Fünf Weichenstellungen beim Älterwerden
Sehr viele Menschen bleiben in ihrer Selbstwahrnehmung bei einem Alter von 25 Jahren stehen. Natürlich feiern sie weiterhin jährlich ihre Geburtstage und lassen sich zum 42. gratulieren. Doch innerlich fühlen sie sich jünger und sind sich selten bewusst, dass sie gerade die rechnerische Lebensmitte überschritten haben (Männer sogar schon zwei Jahre früher). Irgendwann ziept es dann im Bein oder das kleine Mädchen an der Hand nennt einen Opa – dann wird es deutlich, dass man älter geworden ist.
Billy Graham, der bekannte Evangelist, fasste dieses Denken am Ende seines Lebens (mit 93!) so zusammen: «Mein ganzes Leben lang wurde ich darauf vorbereitet, als Christ zu sterben, aber keiner hat mir jemals beigebracht, wie ich die letzten Jahre meines Lebens leben soll.»
Älter werden und der Unterschied von jung und jugendlich
«Forever Young» sangen Rod Stewart und Bob Dylan. Diese Sehnsucht nach ewiger Jugend wird manchmal greifbar, wenn wir einen gleichaltrigen Sänger oder eine Schauspielerin abgebildet sehen. Während wir selbst unsere Haare verloren oder Falten bekommen haban, strahlen sie scheinbar unverändert in die Kamera. Botox und Photoshop machen vieles möglich. Doch spätestens bei einer schnellen Joggingrunde mit einem echten Zwanzigjährigen wird deutlich, dass die Jugendlichkeit eher Fassade als Lebenswirklichkeit ist.

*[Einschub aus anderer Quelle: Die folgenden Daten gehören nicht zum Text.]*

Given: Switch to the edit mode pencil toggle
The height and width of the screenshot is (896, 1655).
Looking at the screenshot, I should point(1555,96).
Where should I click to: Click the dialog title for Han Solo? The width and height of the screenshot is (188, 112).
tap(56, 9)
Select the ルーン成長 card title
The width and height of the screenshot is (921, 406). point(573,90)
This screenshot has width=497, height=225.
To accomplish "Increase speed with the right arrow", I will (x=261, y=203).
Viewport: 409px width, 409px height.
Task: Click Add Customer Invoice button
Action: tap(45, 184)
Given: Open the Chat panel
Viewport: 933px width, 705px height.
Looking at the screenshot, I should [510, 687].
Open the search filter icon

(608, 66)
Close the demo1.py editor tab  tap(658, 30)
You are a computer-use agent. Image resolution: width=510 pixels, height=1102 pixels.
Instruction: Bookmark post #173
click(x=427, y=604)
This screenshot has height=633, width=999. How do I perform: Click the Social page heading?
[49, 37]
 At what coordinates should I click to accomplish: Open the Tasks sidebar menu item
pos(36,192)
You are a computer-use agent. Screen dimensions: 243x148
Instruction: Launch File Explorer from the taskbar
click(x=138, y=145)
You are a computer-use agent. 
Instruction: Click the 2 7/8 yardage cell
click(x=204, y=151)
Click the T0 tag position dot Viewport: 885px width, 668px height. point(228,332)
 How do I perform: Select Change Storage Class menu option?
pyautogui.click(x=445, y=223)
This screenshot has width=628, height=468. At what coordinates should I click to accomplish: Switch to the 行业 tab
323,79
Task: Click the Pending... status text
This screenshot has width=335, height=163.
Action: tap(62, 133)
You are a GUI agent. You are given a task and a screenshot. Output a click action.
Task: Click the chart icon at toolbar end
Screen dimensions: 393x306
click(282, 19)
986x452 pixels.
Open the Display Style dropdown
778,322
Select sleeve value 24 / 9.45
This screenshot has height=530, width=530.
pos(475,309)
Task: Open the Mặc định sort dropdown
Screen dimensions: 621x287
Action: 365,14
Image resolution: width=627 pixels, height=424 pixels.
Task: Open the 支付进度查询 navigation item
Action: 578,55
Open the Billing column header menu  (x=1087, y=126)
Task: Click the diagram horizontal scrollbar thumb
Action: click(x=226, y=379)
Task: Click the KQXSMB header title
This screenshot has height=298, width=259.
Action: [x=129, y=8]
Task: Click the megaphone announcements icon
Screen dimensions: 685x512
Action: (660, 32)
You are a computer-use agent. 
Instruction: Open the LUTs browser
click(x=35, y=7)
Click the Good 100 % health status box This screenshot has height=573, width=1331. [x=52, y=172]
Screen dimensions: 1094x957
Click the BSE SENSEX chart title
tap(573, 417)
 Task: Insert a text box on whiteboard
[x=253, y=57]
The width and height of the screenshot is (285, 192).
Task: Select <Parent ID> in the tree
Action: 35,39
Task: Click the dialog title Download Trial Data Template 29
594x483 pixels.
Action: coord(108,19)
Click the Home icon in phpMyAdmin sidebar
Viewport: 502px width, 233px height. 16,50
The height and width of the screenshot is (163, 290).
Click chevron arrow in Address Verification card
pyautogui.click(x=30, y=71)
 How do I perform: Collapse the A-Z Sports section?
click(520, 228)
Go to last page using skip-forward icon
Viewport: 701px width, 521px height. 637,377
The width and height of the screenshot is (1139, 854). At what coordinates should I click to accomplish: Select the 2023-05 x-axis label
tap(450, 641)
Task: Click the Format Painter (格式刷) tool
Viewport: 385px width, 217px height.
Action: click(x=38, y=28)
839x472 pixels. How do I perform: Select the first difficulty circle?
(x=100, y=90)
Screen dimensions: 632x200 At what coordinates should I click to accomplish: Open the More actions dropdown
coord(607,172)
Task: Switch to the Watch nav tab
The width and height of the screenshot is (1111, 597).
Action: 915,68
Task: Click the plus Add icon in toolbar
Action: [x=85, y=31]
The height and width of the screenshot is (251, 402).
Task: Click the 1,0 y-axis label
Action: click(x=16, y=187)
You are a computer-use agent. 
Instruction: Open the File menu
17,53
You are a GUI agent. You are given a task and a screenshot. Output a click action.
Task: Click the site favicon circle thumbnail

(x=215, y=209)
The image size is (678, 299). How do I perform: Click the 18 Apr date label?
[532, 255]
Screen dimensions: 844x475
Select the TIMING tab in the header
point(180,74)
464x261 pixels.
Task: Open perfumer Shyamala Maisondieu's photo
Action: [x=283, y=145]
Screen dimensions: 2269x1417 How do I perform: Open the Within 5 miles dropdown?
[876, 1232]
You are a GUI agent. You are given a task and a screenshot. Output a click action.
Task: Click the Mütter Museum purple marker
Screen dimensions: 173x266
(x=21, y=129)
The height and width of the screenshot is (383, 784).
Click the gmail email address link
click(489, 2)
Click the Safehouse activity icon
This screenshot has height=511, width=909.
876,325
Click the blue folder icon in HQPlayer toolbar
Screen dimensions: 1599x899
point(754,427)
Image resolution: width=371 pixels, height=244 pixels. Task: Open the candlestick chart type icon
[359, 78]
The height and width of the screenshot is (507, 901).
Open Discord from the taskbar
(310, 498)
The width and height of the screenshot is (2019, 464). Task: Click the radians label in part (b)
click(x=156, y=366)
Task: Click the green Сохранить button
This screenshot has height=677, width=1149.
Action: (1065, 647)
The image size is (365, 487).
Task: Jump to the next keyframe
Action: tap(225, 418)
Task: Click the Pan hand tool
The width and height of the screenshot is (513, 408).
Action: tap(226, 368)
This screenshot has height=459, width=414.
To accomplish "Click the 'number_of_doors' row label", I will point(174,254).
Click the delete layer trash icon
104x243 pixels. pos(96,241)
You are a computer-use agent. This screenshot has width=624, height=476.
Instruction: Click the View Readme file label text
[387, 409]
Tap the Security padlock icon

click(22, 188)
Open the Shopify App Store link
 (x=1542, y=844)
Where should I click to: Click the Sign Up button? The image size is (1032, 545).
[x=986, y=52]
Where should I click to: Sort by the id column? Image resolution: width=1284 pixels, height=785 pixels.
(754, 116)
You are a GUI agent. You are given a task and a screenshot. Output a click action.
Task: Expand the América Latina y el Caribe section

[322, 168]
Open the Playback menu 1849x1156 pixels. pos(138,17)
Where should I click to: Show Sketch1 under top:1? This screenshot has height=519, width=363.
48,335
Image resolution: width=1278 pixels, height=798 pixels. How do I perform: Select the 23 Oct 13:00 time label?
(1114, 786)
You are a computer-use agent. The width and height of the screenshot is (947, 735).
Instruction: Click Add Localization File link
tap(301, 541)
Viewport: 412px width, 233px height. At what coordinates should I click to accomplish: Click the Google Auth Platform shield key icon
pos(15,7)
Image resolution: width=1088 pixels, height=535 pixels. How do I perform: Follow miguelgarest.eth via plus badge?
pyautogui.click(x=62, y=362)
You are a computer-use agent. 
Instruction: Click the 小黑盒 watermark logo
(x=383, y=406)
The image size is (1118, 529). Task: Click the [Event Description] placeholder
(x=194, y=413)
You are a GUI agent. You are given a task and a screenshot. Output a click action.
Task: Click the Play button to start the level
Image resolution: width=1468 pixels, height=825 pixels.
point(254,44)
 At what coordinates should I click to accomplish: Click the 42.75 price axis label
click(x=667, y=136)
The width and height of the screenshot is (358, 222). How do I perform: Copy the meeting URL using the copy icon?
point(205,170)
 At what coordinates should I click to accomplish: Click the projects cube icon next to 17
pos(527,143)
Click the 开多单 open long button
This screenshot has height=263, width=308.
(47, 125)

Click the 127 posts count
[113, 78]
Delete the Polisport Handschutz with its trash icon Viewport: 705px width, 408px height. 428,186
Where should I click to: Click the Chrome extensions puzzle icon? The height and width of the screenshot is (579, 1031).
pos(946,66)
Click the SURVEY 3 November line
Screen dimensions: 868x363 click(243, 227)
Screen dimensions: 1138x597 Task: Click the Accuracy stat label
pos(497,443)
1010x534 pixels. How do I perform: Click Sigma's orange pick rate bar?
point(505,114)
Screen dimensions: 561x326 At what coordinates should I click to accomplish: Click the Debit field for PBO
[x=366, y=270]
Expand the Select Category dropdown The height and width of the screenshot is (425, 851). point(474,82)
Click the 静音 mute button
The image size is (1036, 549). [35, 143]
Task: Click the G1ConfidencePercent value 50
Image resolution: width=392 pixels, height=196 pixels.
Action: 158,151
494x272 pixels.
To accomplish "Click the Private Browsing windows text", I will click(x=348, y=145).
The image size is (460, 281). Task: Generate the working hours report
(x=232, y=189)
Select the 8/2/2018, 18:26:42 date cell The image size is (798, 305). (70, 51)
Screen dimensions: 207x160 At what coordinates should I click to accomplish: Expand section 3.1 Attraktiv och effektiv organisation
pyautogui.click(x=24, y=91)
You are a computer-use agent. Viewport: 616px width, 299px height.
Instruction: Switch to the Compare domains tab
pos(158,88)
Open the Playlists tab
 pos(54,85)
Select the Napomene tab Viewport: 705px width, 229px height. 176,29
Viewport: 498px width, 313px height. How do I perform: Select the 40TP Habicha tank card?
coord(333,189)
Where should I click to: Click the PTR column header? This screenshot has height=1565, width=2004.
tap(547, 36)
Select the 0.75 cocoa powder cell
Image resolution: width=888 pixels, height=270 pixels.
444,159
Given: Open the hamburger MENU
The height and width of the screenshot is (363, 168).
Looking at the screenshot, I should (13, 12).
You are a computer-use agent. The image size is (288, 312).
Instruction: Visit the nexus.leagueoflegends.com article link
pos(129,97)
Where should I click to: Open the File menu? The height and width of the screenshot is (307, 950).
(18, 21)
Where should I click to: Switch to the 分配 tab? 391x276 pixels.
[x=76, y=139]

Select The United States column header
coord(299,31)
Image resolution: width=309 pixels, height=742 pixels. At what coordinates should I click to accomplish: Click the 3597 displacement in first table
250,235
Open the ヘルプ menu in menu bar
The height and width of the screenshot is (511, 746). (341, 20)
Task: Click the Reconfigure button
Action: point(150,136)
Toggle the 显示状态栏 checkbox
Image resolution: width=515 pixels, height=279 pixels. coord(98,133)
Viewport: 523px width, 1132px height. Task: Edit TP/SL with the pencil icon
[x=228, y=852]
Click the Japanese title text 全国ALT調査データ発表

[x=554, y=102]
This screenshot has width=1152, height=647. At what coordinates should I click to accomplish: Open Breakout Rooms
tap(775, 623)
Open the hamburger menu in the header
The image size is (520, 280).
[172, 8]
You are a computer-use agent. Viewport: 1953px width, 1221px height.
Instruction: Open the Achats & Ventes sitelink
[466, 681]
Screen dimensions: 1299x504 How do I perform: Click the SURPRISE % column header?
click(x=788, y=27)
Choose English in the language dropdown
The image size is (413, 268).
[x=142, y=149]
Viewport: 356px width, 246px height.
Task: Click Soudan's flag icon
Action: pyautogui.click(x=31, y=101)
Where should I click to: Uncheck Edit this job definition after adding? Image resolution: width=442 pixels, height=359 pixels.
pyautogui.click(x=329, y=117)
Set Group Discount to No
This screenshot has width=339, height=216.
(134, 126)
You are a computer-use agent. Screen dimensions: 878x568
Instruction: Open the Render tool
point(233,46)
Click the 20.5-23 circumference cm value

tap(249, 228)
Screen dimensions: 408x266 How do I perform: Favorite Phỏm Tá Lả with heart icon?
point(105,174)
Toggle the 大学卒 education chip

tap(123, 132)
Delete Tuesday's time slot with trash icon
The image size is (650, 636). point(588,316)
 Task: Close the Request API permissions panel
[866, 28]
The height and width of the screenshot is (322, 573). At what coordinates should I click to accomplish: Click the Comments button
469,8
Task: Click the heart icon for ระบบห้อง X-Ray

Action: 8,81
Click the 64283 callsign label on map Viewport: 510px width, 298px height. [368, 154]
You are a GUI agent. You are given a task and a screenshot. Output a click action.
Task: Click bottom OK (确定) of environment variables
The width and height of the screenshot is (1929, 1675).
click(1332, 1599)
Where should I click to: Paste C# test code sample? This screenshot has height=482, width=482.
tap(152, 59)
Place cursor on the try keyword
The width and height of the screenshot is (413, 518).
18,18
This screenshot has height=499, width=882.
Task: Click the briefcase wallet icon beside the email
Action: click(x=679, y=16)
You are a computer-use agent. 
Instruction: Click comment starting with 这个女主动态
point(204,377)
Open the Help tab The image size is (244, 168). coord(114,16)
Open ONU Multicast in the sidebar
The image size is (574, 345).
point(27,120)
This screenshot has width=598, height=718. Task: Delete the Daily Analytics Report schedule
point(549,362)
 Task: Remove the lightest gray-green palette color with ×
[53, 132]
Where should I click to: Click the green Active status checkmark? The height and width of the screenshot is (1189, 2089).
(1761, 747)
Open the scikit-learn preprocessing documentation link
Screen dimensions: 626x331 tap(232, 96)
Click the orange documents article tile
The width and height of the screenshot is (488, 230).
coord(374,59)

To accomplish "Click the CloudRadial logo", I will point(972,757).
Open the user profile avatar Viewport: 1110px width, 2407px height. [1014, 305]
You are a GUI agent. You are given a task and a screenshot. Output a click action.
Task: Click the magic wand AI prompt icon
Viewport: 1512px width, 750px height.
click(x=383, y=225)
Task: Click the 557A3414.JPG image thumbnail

Wer jugendlich bleiben möchte, kämpft letztlich einen vergeblichen Kampf. Doch innerlich jung bleiben ist trotzdem möglich. Gerade der Glaube an Gott, der uns liebt, und damit nie aufhört, unterstützt dies. Paulus erklärte deshalb einmal: «Darum lassen wir uns nicht entmutigen; sondern wenn auch unser äusserer Mensch zugrunde geht, so wird doch der innere Tag für Tag erneuert» (2. Korinther Kapitel 4, Vers 16).
Älter werden eröffnet neue Möglichkeiten
Das Altern lässt Kräfte schwinden, aber das bedeutet nicht, dass alles abnimmt. Es kann die rauen Kanten unseres Charakters abschleifen. Es kann uns geduldiger, liebevoller, weitherziger und mutiger machen. Es kann uns ein neues Gespür für Zwischentöne und die Feinheiten des Lebens geben. Es kann uns demütiger und gleichzeitig stärker machen. Es kann. Das ist allerdings kein Automatismus. Älter werden geht von selbst – reif werden braucht unsere Mitarbeit.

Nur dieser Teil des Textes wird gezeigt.